Prediction of Conserved HLA Class I and Class II Epitopes from SARS-CoV-2 Licensed Vaccines Supports T-Cell Cross-Protection against SARS-CoV-1.

Heterologous immunity-inducing vaccines against different pathogens are necessary to deal with new pandemics. In this study, the possible impact of COVID-19 licensed formulations in the cytotoxic and the helper cellular immune responses against SARS-CoV-1 is analyzed for the 567 and 41 most abundant HLA class I and II alleles, respectively. Computational prediction showed that most of these 608 alleles, which cover >90% of the human population, contain enough conserved T-cell epitopes among SARS-CoV-1 and SARS-CoV-2 spike proteins.
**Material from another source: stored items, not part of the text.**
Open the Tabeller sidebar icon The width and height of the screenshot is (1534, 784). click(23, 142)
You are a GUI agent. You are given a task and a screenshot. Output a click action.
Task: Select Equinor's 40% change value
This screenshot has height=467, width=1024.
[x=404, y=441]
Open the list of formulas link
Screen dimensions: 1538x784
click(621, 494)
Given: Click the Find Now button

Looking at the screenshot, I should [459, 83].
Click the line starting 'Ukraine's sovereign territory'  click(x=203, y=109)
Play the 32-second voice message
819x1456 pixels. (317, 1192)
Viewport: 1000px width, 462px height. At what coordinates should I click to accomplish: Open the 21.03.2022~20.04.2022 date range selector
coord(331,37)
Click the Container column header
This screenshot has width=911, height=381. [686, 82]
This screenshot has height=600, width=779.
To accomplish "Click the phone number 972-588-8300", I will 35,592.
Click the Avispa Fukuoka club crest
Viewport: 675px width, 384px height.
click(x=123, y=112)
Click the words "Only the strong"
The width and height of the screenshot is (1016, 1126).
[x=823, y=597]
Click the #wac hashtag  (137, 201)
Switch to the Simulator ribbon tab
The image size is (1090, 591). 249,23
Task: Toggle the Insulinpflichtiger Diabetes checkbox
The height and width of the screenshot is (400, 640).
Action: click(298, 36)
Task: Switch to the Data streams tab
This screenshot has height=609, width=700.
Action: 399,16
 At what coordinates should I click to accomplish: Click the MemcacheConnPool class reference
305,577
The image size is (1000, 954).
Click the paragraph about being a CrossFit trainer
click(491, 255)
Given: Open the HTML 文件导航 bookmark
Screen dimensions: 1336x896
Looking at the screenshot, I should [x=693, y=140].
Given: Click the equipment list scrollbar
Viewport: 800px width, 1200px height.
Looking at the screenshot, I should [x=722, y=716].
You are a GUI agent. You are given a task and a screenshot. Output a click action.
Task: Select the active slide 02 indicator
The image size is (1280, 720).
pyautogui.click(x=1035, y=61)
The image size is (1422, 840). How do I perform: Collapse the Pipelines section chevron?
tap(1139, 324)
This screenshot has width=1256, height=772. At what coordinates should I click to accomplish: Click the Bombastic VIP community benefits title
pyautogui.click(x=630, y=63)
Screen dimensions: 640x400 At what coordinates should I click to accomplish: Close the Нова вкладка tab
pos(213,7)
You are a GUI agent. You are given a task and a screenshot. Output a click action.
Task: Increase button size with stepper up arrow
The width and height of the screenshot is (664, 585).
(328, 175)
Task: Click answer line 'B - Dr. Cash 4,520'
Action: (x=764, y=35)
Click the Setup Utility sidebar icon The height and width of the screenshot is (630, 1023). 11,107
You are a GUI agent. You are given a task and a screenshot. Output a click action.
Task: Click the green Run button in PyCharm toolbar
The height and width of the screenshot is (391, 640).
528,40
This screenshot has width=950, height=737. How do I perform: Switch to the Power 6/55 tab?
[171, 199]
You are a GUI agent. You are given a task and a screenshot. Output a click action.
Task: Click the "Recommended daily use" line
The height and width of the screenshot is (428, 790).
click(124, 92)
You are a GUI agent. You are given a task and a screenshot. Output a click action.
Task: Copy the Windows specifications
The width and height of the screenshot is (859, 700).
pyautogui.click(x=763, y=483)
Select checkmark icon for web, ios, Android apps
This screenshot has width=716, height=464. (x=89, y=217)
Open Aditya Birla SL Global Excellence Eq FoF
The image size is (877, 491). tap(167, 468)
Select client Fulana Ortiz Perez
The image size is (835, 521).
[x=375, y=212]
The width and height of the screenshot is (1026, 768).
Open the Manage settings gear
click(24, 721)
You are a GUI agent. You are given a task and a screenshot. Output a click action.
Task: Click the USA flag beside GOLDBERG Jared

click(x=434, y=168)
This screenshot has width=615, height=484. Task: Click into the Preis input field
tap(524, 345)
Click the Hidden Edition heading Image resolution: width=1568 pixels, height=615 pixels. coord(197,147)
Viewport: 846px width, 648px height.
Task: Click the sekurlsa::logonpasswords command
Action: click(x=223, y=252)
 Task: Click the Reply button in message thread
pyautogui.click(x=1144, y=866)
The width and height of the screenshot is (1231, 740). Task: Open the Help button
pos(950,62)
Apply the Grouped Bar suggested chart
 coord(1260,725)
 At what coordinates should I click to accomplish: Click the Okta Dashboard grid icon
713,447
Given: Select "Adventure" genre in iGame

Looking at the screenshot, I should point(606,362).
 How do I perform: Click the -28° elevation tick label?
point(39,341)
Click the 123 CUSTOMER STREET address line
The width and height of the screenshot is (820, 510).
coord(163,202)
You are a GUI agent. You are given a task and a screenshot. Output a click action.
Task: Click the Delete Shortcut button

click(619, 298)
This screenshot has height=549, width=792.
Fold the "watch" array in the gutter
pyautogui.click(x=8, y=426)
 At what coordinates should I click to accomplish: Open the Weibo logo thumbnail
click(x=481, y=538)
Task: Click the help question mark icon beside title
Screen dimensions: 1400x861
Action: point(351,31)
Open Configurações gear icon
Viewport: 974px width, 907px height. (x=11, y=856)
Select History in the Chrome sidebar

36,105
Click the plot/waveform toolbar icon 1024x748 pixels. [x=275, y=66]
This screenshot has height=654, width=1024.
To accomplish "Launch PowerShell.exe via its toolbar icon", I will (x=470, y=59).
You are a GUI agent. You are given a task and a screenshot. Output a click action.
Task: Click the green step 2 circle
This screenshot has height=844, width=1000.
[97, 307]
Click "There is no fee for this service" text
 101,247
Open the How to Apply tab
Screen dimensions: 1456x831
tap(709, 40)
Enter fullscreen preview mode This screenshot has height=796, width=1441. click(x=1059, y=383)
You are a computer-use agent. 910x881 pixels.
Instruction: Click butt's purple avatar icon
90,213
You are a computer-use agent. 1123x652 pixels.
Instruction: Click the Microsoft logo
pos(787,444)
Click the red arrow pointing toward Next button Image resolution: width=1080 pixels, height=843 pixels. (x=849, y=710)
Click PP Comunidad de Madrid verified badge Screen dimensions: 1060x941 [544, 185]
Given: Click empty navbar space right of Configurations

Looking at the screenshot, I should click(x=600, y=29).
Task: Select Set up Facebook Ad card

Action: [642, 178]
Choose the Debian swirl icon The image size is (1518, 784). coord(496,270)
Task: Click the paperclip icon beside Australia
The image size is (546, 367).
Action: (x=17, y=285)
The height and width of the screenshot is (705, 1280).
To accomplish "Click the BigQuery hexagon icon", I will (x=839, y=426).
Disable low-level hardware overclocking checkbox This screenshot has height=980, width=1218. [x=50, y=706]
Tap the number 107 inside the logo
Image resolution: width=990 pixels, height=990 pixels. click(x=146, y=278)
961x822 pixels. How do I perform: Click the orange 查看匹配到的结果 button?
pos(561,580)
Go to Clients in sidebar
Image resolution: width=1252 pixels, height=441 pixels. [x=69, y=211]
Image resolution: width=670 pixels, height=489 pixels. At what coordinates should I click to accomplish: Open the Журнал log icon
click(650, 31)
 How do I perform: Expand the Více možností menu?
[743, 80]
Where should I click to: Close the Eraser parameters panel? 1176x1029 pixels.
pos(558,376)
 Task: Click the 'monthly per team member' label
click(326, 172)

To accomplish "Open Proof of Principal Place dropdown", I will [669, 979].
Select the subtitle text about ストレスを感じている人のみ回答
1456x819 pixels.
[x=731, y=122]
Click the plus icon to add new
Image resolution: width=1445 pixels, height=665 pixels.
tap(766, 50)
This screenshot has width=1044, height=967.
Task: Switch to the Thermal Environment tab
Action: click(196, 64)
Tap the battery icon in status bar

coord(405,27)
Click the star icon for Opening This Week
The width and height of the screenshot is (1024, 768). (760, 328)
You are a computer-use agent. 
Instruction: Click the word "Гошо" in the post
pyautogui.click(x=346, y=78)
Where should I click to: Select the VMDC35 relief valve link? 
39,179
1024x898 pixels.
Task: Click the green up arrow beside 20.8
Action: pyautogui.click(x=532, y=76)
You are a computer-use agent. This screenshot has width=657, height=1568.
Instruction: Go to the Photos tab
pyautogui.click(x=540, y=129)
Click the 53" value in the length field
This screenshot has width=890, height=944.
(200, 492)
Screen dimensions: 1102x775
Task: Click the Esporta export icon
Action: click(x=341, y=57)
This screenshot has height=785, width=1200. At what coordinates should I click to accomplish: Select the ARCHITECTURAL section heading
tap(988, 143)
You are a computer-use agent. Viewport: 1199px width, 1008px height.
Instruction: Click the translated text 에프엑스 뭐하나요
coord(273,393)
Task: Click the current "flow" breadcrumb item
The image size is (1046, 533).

In addition, the vast majority of these predicted peptides were defined as epitopes recognized by CD4+ or CD8+ T lymphocytes, showing a very high correlation between the bioinformatics prediction and the experimental assays. These data suggest that both cytotoxic and helper cellular immune protection elicited by the currently licensed COVID-19 vaccines should be effective against SARS-CoV-1 infection. Lastly, this study has potential implications for public health against current and future pandemics, given that the SARS-CoV-1 vaccines in pipeline since the early 20th century could generate similarly cross-protection against COVID-19.